[Saved data entries]
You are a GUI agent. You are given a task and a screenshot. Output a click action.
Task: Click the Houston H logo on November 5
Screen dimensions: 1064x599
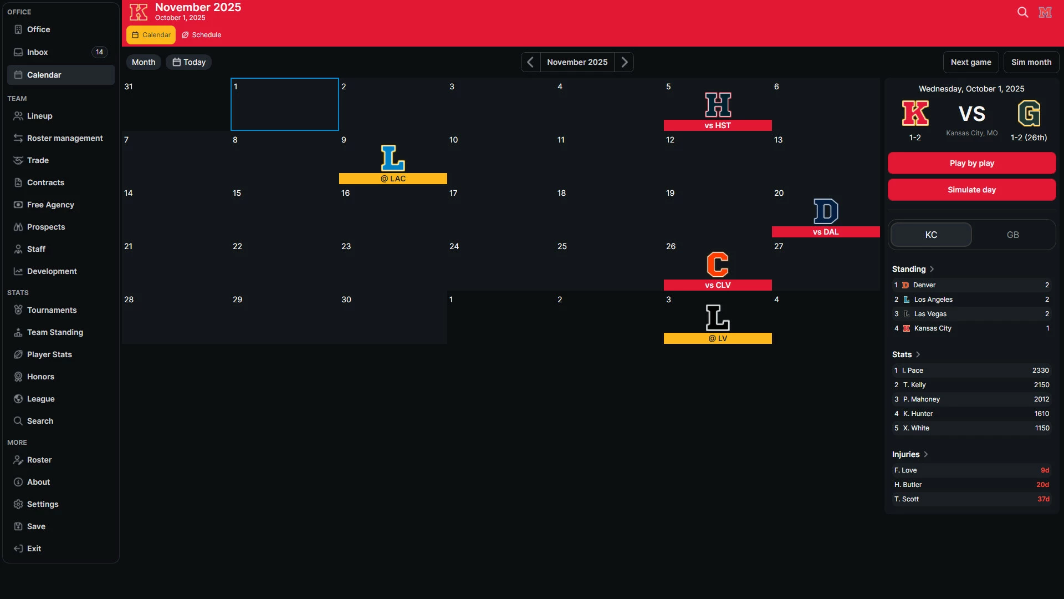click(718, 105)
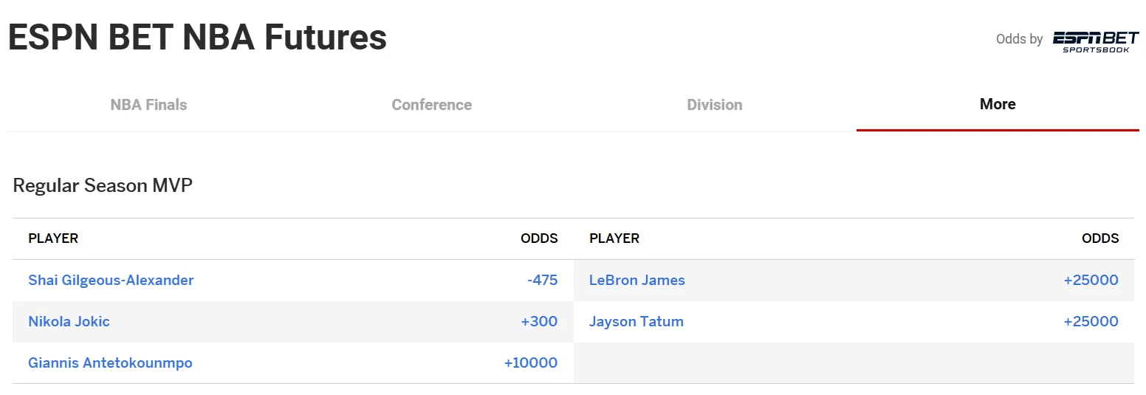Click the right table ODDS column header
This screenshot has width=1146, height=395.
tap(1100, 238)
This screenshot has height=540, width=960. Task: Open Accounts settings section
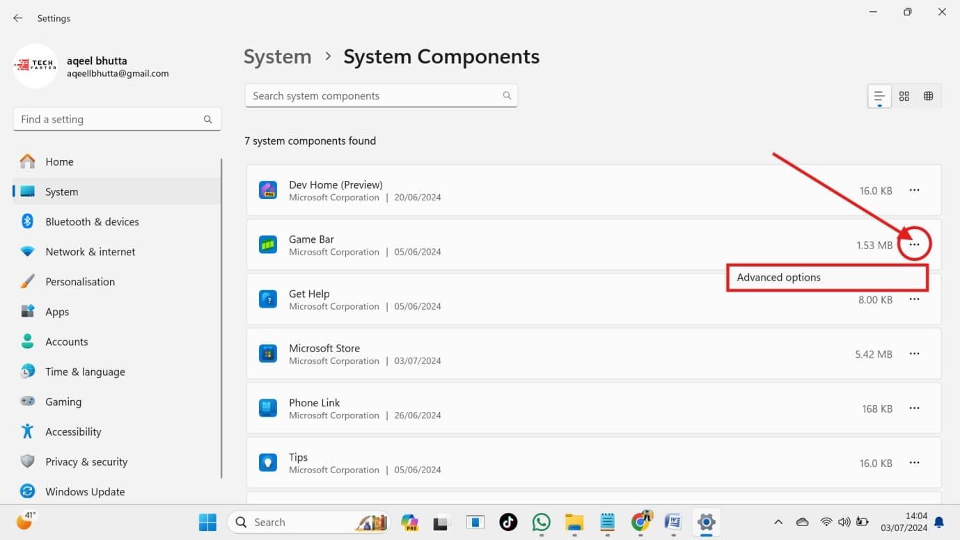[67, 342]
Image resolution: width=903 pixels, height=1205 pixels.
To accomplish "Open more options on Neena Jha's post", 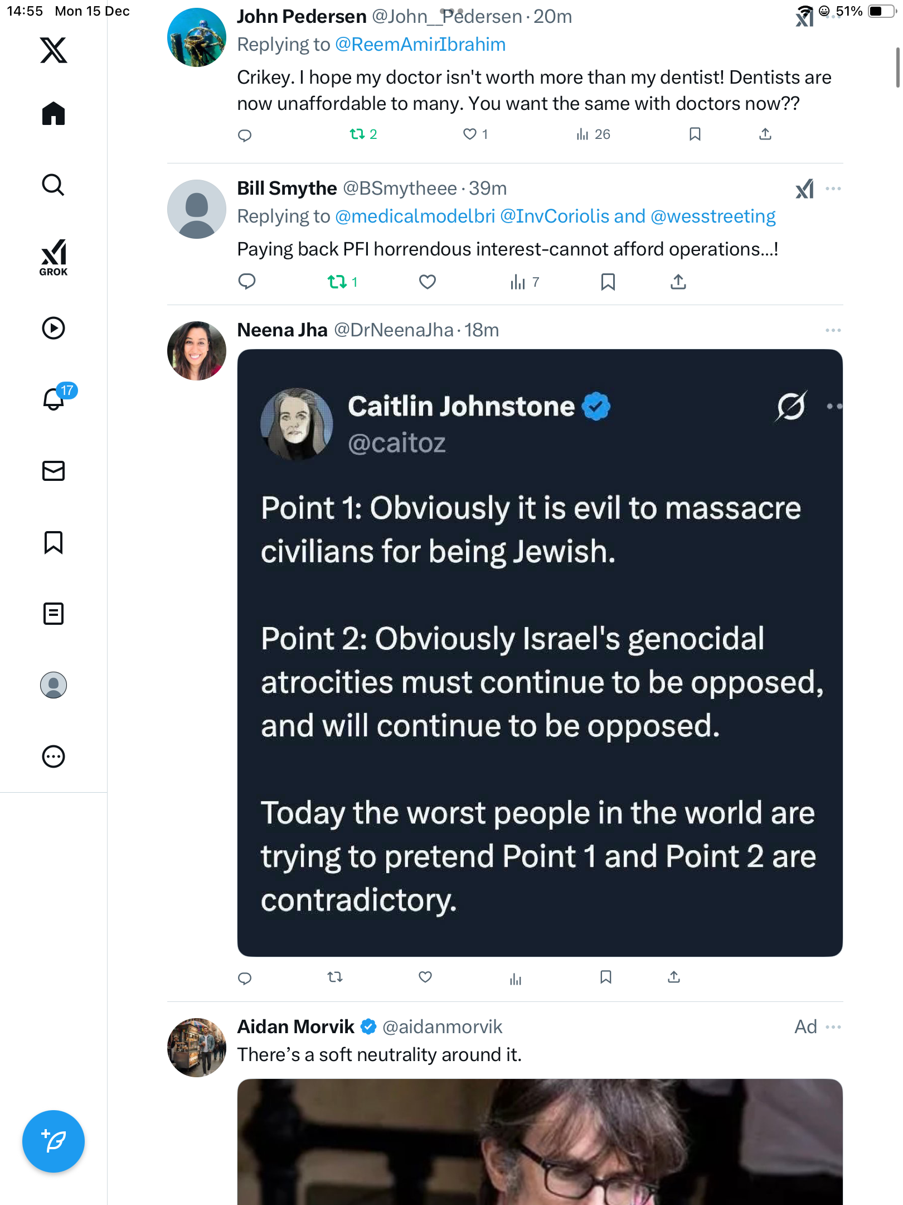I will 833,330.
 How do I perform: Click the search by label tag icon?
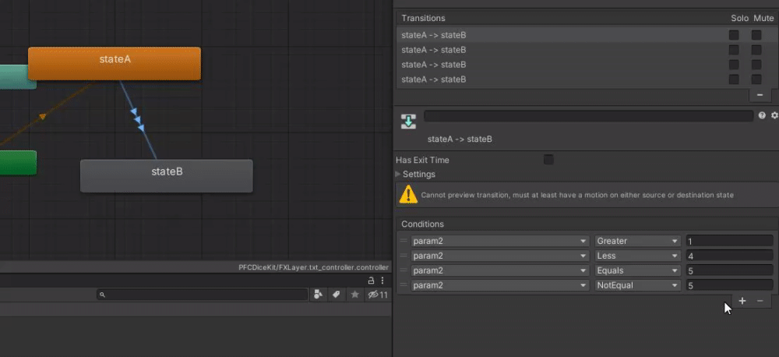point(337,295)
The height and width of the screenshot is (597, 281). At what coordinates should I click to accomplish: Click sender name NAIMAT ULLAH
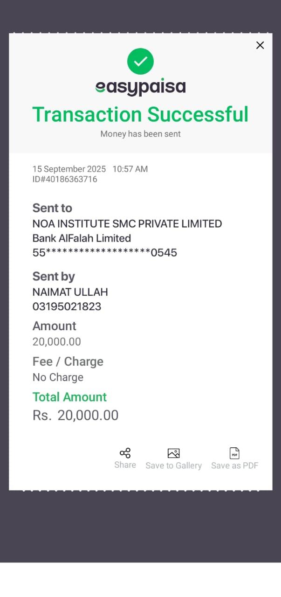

:: WHAT TO DO ::
Begin at the line containing "How do I perform: Click" and stop at the final line of the data. Retype those lines exactly, without the pictures.

:: COMPLETED EXERCISE ::
 How do I perform: Click the search by label tag icon?
point(337,295)
The height and width of the screenshot is (597, 281). At what coordinates should I click to accomplish: Click sender name NAIMAT ULLAH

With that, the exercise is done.